Build from within, not from without
None of this, however, necessarily means western labels cannot prosper in emerging markets. After all, they have the resources and expertise that decades of global success bring. They will need to shift their mindset from looking for export markets to territories where they can build new, domestic talent-centred business. A smattering of joint ventures from the western majors in Asia and Africa suggest the first steps are being made, but to succeed these strategies will have to be seen as the central plank of repertoire strategy for emerging markets, not a supporting strand.

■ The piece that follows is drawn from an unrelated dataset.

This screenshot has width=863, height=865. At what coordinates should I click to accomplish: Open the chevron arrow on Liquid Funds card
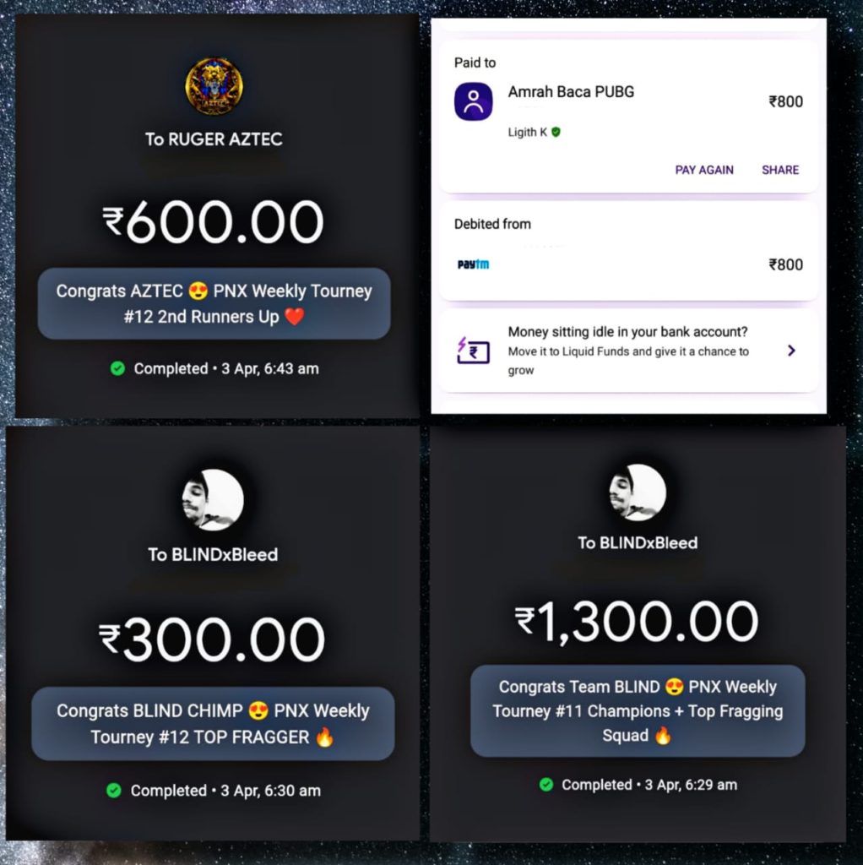[791, 351]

However, the western majors should not assume they will be able to out-perform local and regional labels. In Japan and South Korea, the western majors are minority players, having been unable to unseat the dominant local ‘majors’. Interestingly, both countries are long-term exceptions to Anglo repertoire dominance. Both are high per-capita markets with large economies that can sustain thriving domestic music businesses. Also, Anglo repertoire does not import as well to these markets (despite endless western acts trying to ‘break’ Japan), with international repertoire stuck at around a quarter of sales in both markets at the turn of the millennium. Now in the third decade of the millennium, it is South Korea that is exporting music to the world, from ’Gangnam Style’ through to Black Pink and BTS. This shows that global superstars will still be a long term-feature of the music business – though fewer will be Anglo artists.
The outlook will thus be defined by:
· Fewer Anglo global superstars
· A rise in non-Anglo superstars
· The rise of regional superstars
· The rise of local scenes and domestic artists
It is an exciting time for music culture across the globe and we are most likely entering what will be the most culturally diverse era the global recorded music business has ever known.